Confronting Challenges of Disparities in Health Care
Melva Covington, MBA ’04
Melva Covington fell into health care unintentionally. After graduating with a degree in politics and economics from The Catholic University of America, Covington aspired to earn an MBA. However, with no professional work experience, her first stop was selling vacuum cleaners door-to-door in Washington, D.C.
Then her undergraduate psychology professor called, asking her to join a project aimed at helping at-risk pregnant women in Washington, which in the 1980s had the highest infant mortality rate in the country. Covington found that providing education and health services to these women not only improved health outcomes for many, but also empowered them in their community. “That was what really inspired me to switch from the MBA to MPH,” she says.
After earning a master’s of public health and later a PhD, Covington worked in health services for a decade. She took a course in Strategic Thinking at Johnson in 2002, and a month later she enrolled in the Executive MBA program. She continues to focus on integrating health, business, and community engagement to confront challenges that guided her when she first canvassed the neighborhoods in Washington, D.C. — reducing population-based disparities in health outcomes.

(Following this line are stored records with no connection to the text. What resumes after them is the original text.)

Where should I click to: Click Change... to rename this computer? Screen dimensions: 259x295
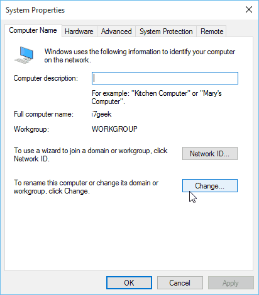pyautogui.click(x=210, y=186)
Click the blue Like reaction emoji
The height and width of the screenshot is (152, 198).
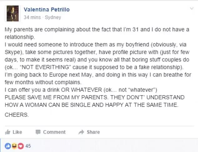(8, 146)
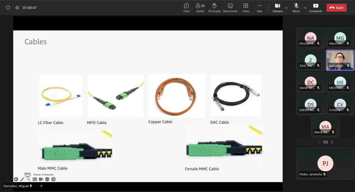Viewport: 355px width, 192px height.
Task: Unmute with the Micro button
Action: (296, 7)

At Sanofi in Bridgewater, N.J., Covington is senior director and field strategy lead for global diabetes and cardiovascular disease. She has led a research initiative to improve patient recruitment in clinical trials with a strategic focus on enrolling more people of color and women in research. “The numbers of African Americans, Latinos, Asians, and women in clinical trials do not match the proportion affected with a condition in real life. We have to change that,” she says. Her work landed her Major Breakthrough Awards at Sanofi in 2014 and 2015.
Ordained as a church elder in May 2015, Covington began serving this spring as interim co-pastor of the Abundant Life Bible Church in Hyattsville, Md., a church founded by her late mother more than ten years ago. Covington lives in Union, N.J., and travels more than 150 miles to preach on Sunday mornings twice a month. She also leads a 6:30 a.m. prayer conference call each week. “This service is the greatest honor of my life,” she says. “It’s quite a trek but well worth it.”